*HOW TO COMPLETE THIS TASK*
Return only the number of lines in the entries below that hold the word "beside".
((
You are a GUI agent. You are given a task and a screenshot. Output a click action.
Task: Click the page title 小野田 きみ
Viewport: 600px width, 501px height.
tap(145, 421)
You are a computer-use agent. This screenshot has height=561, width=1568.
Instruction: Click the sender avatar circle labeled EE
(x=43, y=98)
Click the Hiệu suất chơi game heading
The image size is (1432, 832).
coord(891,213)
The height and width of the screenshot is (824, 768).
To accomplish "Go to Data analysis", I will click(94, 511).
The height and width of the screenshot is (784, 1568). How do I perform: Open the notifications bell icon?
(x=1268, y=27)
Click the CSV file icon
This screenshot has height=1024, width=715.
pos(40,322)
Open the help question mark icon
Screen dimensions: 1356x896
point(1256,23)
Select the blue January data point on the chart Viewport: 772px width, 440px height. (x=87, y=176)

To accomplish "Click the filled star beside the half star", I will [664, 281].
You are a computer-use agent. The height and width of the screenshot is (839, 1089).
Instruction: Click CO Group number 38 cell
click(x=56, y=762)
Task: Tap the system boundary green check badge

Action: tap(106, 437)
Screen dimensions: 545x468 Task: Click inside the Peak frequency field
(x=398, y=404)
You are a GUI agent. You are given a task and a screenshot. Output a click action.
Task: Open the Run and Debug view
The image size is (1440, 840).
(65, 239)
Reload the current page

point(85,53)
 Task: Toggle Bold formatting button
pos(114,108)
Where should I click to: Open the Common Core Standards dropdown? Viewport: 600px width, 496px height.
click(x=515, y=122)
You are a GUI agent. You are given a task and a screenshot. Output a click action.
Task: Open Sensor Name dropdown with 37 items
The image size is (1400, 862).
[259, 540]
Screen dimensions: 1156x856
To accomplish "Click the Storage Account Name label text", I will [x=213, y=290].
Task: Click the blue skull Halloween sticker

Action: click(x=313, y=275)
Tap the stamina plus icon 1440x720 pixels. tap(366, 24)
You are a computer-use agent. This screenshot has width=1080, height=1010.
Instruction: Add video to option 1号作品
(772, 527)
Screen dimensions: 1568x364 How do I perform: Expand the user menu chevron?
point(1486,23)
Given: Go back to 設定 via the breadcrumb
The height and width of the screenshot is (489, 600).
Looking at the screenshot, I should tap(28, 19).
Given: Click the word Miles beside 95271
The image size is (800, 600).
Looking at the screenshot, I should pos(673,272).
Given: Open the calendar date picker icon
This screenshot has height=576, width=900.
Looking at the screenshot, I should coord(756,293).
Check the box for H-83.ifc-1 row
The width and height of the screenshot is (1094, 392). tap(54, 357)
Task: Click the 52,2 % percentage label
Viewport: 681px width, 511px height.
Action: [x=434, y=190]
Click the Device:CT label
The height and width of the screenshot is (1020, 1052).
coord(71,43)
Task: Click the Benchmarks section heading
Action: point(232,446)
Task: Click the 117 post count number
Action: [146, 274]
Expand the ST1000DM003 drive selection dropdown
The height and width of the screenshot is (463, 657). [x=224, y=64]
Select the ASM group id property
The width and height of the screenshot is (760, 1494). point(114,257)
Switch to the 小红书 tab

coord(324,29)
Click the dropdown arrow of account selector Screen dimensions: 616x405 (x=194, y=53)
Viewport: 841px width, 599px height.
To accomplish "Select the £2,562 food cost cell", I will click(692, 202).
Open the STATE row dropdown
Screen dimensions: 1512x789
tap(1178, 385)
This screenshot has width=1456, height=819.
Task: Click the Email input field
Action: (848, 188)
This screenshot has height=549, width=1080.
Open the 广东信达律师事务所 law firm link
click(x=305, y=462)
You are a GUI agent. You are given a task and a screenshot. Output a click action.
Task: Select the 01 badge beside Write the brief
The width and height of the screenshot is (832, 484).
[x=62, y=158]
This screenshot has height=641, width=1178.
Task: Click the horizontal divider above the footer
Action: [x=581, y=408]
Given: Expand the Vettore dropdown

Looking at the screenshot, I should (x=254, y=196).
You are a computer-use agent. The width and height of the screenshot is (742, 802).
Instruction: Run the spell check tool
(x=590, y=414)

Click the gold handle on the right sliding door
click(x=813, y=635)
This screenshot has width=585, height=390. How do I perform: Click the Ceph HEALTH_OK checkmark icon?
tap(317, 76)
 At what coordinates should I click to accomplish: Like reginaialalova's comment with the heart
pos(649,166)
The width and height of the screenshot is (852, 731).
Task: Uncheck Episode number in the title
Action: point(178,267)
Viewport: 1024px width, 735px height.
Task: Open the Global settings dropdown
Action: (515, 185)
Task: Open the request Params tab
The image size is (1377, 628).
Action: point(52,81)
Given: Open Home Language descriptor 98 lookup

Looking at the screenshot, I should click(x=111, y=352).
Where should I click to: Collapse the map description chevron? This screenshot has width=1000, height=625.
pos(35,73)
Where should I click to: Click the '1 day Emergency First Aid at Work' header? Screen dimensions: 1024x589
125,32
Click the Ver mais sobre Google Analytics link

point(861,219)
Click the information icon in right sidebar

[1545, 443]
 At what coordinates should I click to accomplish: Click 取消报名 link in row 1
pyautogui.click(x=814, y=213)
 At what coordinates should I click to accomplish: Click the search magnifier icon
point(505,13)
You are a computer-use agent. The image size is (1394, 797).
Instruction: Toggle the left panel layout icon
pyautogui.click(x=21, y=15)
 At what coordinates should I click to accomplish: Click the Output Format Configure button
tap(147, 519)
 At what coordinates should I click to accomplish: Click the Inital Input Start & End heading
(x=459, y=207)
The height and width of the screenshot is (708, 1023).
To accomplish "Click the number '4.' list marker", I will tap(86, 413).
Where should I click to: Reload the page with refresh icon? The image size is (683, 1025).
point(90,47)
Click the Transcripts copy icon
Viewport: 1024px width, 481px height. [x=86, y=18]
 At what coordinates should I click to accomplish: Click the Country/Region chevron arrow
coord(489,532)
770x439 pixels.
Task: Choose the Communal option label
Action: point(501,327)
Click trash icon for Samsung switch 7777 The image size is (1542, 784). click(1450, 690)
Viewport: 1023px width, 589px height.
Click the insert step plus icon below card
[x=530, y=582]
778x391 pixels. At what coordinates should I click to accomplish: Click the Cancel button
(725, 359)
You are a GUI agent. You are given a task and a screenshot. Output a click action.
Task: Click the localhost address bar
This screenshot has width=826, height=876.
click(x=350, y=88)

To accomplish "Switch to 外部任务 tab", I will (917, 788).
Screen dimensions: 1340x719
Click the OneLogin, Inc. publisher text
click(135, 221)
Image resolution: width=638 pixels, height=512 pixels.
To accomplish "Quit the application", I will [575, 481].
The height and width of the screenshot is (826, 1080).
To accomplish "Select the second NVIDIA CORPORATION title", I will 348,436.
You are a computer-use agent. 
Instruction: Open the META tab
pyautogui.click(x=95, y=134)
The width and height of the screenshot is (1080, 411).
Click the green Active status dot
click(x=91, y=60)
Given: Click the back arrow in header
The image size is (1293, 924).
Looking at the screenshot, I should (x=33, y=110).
))
*OUTPUT BELOW*
3